Paris - As the world remembers Nelson Mandela Tuesday in Soweto, these are some of the leaders' funerals that have attracted a massive, devoted following in decades past:


After the assassination of Gandhi on January 30, 1948 by a Hindu nationalist who blamed him for the partition of India, the funeral of the man considered the father of the Indian nation was one of the most spectacular since WWII.

The funeral cortege, where Gandhi lay with his face bare and his body covered by an Indian flag, left his home in New Delhi on February 12 under a shower of rose petals.

It went to his cremation site on the banks of the Yamuna River, which flows into the Ganges. Two million people, of all castes, awaited there.

Among those present was Lord Mountbatten, the first Governor General of the independent India and his wife. In line with his wishes, Gandhi's ashes were scattered in the largest rivers around the world.


Mass outpourings of grief marked the funeral of Nasser, on October 1 1970, in Cairo.
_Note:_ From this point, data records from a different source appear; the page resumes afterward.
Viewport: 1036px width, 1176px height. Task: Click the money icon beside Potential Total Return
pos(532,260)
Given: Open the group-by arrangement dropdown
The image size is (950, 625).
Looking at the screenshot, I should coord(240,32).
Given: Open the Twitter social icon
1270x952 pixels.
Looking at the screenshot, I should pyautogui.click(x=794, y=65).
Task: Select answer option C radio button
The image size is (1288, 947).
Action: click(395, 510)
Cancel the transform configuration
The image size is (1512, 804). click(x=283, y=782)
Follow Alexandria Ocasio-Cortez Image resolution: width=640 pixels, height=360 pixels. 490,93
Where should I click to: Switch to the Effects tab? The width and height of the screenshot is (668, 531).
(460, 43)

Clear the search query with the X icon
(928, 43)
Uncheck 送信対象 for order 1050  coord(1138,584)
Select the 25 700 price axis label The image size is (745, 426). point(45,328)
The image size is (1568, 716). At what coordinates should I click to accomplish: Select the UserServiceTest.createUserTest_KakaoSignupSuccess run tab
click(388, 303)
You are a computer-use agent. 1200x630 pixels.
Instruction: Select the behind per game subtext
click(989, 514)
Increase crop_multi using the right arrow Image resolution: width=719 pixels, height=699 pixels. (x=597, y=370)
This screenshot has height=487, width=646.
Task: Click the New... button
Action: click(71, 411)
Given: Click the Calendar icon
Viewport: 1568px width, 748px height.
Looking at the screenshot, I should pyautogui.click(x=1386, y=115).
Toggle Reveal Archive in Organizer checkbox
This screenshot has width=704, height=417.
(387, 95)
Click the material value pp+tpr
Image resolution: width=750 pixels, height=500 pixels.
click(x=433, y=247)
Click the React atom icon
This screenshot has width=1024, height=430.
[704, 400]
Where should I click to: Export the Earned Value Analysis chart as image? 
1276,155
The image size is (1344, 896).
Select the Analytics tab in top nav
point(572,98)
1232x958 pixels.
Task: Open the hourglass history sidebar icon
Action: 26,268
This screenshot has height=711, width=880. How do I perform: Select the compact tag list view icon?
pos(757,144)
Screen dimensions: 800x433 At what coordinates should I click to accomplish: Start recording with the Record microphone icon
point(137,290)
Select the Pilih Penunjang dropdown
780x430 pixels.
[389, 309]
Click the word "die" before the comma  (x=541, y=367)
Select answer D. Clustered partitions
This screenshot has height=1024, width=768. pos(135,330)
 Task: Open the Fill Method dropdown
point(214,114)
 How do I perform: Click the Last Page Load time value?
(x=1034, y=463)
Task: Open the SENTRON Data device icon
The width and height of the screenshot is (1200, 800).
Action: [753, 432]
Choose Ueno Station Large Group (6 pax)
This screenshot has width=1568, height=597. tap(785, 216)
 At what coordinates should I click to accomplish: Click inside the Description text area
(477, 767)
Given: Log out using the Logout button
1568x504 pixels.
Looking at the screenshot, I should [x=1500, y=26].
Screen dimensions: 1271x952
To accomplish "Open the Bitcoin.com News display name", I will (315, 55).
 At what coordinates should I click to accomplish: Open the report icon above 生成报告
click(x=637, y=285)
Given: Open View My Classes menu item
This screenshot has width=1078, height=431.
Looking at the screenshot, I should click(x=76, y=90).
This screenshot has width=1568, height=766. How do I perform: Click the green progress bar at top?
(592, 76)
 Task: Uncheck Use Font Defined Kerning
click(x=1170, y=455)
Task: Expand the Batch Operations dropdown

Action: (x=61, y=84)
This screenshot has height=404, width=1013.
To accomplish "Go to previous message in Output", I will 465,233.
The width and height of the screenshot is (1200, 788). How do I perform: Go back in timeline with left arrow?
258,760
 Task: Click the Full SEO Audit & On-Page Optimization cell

Almost five million people took part in the funeral procession which carried the body, in a coffin wrapped in an Egyptian flag, to its burial place, the al Nasr mosque, which was then renamed Abdel Nasser mosque.

Journalist Jean Lacouture, who witnessed the event, spoke of a city “in a state of trance”, such were the relations between the Egyptian people and Nasser: “immediate, familial and sentimental”.


Very different was the funeral of JFK, held on November 26, 1963 in Washington, four days after his assassination in Dallas.

It was broadcast live to tens of millions of people on television, still a new medium, from his closed casket lying in state, to a parade on a horse-drawn bier, the ceremony itself and his burial at Arlington National Cemetery, a military burial ground.

Several images have stood the test of time, in particular those of his widow Jackie Kennedy dressed in black holding the hands of their two small children, Caroline and John, and the little boy stepping forward to give a tiny salute.


Five years later, on April 9, 1968, hundreds of thousands of people attended the funeral in Atlanta, Georgia, of Martin Luther King, the pastor and civil rights crusader assassinated five days earlier by a sniper. On the day of the funeral, riots broke out in black ghettos in more than 100 US towns, in which 46 were killed.


Britain's Princess Diana died in a car crash in Paris on August 31, 1997, and her funeral led to a mass public outpouring of grief.

More than three million people saw her funeral procession in London from Buckingham Palace to Westminster Abbey, where the funeral took place. More than a million bouquets of flowers were laid in front of Diana's home at Kensington Palace, and three billion people followed the funeral ceremonies on television.


The funeral of Pope John Paul II, who died on April 2, 2005

after 26 years as pontiff and long suffering from Parkinson's disease, drew massive worldwide attention.

For days before the funeral hundreds of thousands of people gathered on Rome's Saint Peter's Square and in most major Catholic cities around the world.

John Paul's funeral at Saint Peter's basilica was presided over by Cardinal Joseph Ratzinger, who became the next pope, Benedict XVI.

Around one million faithful were present in the square and adjacent streets on April 8, and a global broadcast of the ceremony lasted more than three hours.